On Fri, Feb 04, 2022 at 09:29:56PM +1000, David Gwynne wrote:
> On Fri, Jan 28, 2022 at 05:26:01PM +0100, Alexander Bluhm wrote:
> > On Wed, Jan 26, 2022 at 11:05:51AM +0100, Claudio Jeker wrote:
> > > On Wed, Jan 26, 2022 at 01:29:42AM +0100, Alexander Bluhm wrote:
> > > > Hi,
> > > > 
> > > > There were some problems with ix(4) and ixl(4) hardware checksumming
> > > > for the output path on strict alignment architectures.
> > > > 
> > > > I have merged jan@'s diffs and added some sanity checks and
> > > > workarounds.
> > > > 
> > > > - If the first mbuf is not aligned or not contigous, use m_copydata()
> > > >   to extract the IP, IPv6, TCP header.
> > > > - If the header is in the first mbuf, use m_data for the fast path.
> > > > - Add netstat counter for invalid header chains.  This makes
> > > >   us aware when hardware checksumming fails.
> > > > - Add netstat counter for header copies.  This indicates that
> > > >   better storage allocation in the network stack is possible.
> > > >   It also allows to recognize alignment problems on non-strict
> > > >   architectures.
> > > > - There is not risk of crashes on sparc64.
> > > > 
> > > > Does this aproach make sense?
> > > 
> > > I think it is overly complicated and too much data is copied around.
> > > First of all there is no need to extract ipproto.
> > > The code can just use the M_TCP_CSUM_OUT and M_UDP_CSUM_OUT flags (they
> > > are not set for other protos).
> > > Because of this only they ip_hlen needs to be accessed and this can be
> > > done with m_getptr().
> > 
> > A solution with m_getptr() is where we started.  It has already
> > been rejected.  The problem is that there are 6 ways to implement
> > this feature.  Every option has its drawbacks and was rejected.
> > 
> > Options are:
> > 1. m_getptr() and access the struct.  Alignment cannot be guaranteed.
> > 2. m_getptr() and access the byte or word.  Header fields should be
> >    accessed by structs.
> > 3. Always m_copydata.  Too much overhead.
> > 4. Always use m_data.  Kernel may crash or use invalid data.
> > 5. Combination of m_data and m_copydata.  Too complex.
> > 6. Track the fields in mbuf header.  Too fragile and memory overhead.
> > 
> > In my measurements checksum offloading gave us 10% performance boost
> > so I want this feature.  Other drivers also have it.
> > 
> > Could we get another idea or find a consensus which option to use?
> 
> after staring at this for a few hours my conclusion is option 1 actually
> is the right approach, but the diff for ixl has a bug.
> 
> > > In the IP6 case even more can be skipped since ip_hlen is static for IPv6.
> > > 
> > > In ixl(4) also the tcp header lenght needs to be extracted.
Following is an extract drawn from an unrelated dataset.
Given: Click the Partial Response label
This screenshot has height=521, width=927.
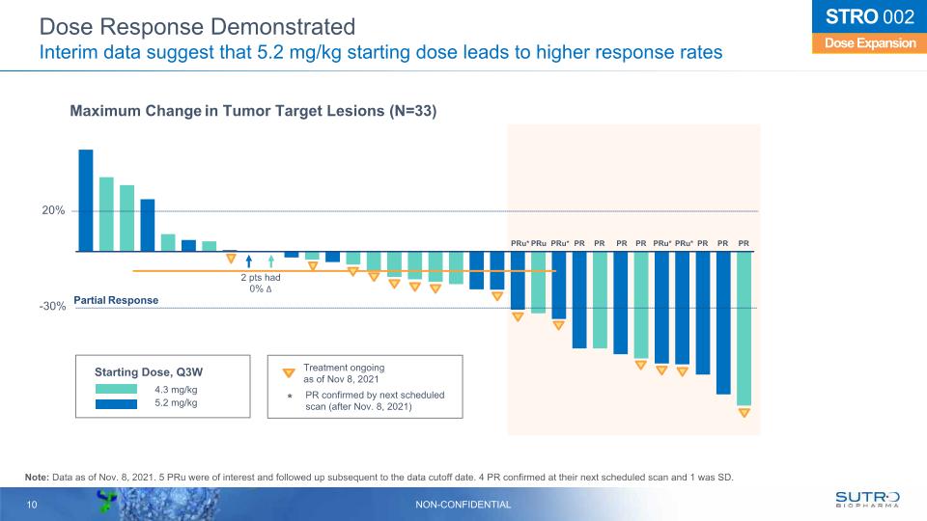Looking at the screenshot, I should tap(116, 300).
Again the code
> > > can be simplified because HW checksumming is only enabled if ip_hlen == 5
> > > and so the offset of the th_off field is static (for both IPv4 and IPv6).
> > > Again m_getptr can be used to just access the byte with th_off.
> > > 
> > > Longterm in_proto_cksum_out() should probably help provide the th_off
> > > field. I think enforcing ip_hlen == 5 for UDP and TCP is fine, who needs
> > > IP options on UDP and TCP?
> > 
> > Other diffs have been rejected as they make too many assumtions how
> > the stack works.
> 
> my opinion is we can make these assumptions. the CSUM_OUT flags are
> only set in very specific places where the stack itself is constructing
> or checking properly aligned headers, and then the stack maintains
> this alignment until it reaches the driver. this is where the first
> of the bugs in the ixl diff comes in.
> 
> in the diff ixl_tx_setup_offload() is called after the dma mapping
> occurs. this is implemented in this code:
> 
> static inline int
> ixl_load_mbuf(bus_dma_tag_t dmat, bus_dmamap_t map, struct mbuf *m)
> {
>       int error;
> 
>       error = bus_dmamap_load_mbuf(dmat, map, m,
>           BUS_DMA_STREAMING | BUS_DMA_NOWAIT);
>       if (error != EFBIG)
>               return (error);
> 
>       error = m_defrag(m, M_DONTWAIT);
>       if (error != 0)
>               return (error);
> 
>       return (bus_dmamap_load_mbuf(dmat, map, m,
>           BUS_DMA_STREAMING | BUS_DMA_NOWAIT));
> }
> 
> the problem is that when we get a heavily fragmented mbuf we call
> m_defrag, which basically allocates a cluster and copies all the
> data from the fragments into it. however, m_defrag does not maintain
> the alignment of payload, meaning the ethernet header gets to start
> on a 4 byte boundary cos that's what we get from the cluster pool,
> and the IP and TCP payloads end up with a 2 byte misalignmnet.
> 
> my proposed solution to this is to set up the offload bits before
> calling ixl_load_mbuf. i'm confident this is the bug that deraadt@ hit.
> 
> because of when the CSUM_OUT flags are set, i think m_getptr is fine for
> pulling the mbuf apart. if it's not i want the code to blow up so it
> gets fixed. that's why the code in my diff below lacks defenses.
> 
> the other bug is that the uint64_t holding the offload flags isn't
> reset between being called for different mbufs. my solution to that is
> to have ixl_tx_setup_offload() return the flags so the value in
> ixl_start is overwritten every time.
> 
> lastly, ixl shouldn't (doesn't need to?) spelunk in the packet if
> the CSUM_OUT flags arent set. ixl_tx_setup_offload() returns 0 early
> if none of the flags are set now.
> 
> i'll have a look at ix and the ixl rx bits tomorrow.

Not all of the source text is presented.